I am a 31 year old guy...feel like I perhaps got married too young at 23. Fell in love with a great woman and I admit fully to screwing up the relationship with infidelities, addictions, I was also in the Army and had a couple overseas deployments. Even through all of that mess we stayed together and both (most of the time) have been VERY happy to be each others partner. However, I have either always had (honestly can't remember through all the haze) a lack of physical attraction...obviously I WAS attracted to her or we would never have been together, but not like an all consuming passionate sex life. Now, fast forward and I really don't have any. The problem is that we have this incredible love and bond. It is just a weird one. It is almost like a sister or a best friend or really just a life "partner" in the full sense of the word. It is terrible. We both feel this...we are considering divorce. I obviously feel like I am with the wrong person attraction wise and that it is weird to be married to someone you just aren't physically passionate for...but the problem is I feel I could never get a bond like this with someone else, it is THAT strong and the LOVE is that strong. It just feels like such a platonic love. So confused...any experiences/thoughts appreciated!

G

Edit: A few more random thoughts:

1) Don't know if this may or may not matter but we are both very attractive human beings...I can acknowledge that I am married to a beautiful woman...it is not like a beauty and the beast thing going on here...which strikes me as weird.
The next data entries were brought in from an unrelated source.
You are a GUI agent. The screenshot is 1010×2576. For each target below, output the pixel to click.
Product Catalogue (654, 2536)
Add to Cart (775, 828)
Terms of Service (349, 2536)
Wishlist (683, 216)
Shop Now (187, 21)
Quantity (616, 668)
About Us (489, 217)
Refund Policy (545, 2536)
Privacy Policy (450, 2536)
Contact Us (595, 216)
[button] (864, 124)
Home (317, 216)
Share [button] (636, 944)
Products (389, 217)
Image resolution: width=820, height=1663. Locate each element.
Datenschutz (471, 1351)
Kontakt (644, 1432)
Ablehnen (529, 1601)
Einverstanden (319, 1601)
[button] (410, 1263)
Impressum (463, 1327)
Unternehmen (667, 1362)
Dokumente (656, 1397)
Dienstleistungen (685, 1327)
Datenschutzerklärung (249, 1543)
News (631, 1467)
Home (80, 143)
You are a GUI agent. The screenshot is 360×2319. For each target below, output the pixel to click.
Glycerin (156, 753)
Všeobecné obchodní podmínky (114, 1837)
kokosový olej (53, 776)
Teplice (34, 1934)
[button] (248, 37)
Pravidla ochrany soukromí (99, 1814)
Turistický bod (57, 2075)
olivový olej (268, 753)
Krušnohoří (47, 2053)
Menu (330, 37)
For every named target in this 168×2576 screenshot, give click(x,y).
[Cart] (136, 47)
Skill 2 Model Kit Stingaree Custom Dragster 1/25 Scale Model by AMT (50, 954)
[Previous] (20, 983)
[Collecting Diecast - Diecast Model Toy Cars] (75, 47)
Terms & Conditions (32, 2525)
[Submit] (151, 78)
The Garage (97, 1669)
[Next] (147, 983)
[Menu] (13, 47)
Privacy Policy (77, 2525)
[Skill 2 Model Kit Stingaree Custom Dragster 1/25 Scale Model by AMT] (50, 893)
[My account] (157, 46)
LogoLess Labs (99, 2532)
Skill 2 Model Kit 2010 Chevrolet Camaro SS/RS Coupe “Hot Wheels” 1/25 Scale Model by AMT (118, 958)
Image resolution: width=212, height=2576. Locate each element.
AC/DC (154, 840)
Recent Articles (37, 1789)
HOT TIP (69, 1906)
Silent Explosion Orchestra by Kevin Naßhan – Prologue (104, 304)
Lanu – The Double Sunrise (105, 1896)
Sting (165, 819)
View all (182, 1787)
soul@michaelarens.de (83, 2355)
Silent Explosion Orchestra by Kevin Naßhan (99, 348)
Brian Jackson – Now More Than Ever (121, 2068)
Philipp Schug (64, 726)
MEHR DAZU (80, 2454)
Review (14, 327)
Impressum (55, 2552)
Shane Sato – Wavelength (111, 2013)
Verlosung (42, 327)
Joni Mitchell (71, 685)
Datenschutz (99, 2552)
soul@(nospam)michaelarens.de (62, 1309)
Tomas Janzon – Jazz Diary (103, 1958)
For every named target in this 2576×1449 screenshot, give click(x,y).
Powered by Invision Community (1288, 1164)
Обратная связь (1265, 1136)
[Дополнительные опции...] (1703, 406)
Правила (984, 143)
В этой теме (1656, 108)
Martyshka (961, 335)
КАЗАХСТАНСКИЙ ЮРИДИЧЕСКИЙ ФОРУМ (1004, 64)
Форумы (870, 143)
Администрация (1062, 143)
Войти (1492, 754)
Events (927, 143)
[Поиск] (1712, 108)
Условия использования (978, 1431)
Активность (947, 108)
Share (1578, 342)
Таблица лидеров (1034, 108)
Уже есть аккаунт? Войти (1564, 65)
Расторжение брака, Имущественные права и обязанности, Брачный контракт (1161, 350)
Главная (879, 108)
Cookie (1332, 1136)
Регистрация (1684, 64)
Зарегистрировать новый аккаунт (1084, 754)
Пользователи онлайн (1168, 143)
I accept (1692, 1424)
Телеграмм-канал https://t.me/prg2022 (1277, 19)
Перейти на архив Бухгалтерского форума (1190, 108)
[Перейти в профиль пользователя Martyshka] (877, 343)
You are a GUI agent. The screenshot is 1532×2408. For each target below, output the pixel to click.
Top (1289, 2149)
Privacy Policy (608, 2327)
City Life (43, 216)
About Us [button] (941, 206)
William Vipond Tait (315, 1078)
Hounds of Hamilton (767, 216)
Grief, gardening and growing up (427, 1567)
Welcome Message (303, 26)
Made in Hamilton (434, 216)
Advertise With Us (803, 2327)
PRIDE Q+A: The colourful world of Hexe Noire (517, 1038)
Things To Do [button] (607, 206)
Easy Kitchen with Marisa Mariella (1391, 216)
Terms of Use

2) Louis C.K. is "famously" divorced...he talks about in his stand up a lot. And I think he is very insightful and spot on. In one bit he says, and I am paraphrasing, that divorce isn't bad or something to feel bad about because no good marriage ever ends in divorce...so in a way you are actually improving your position in life, which is nothing to feel bad about....that makes sense to me except I am in a great relationship with a nice comfortable life together...it's just...off...

3) This has been going on for years without resolution. We talk about it often...my wife is actually...drumroll...a COUNSELOR...so we have that going for us but nothing gets resolved...

Thanks for ANY replies or similar experiences


----------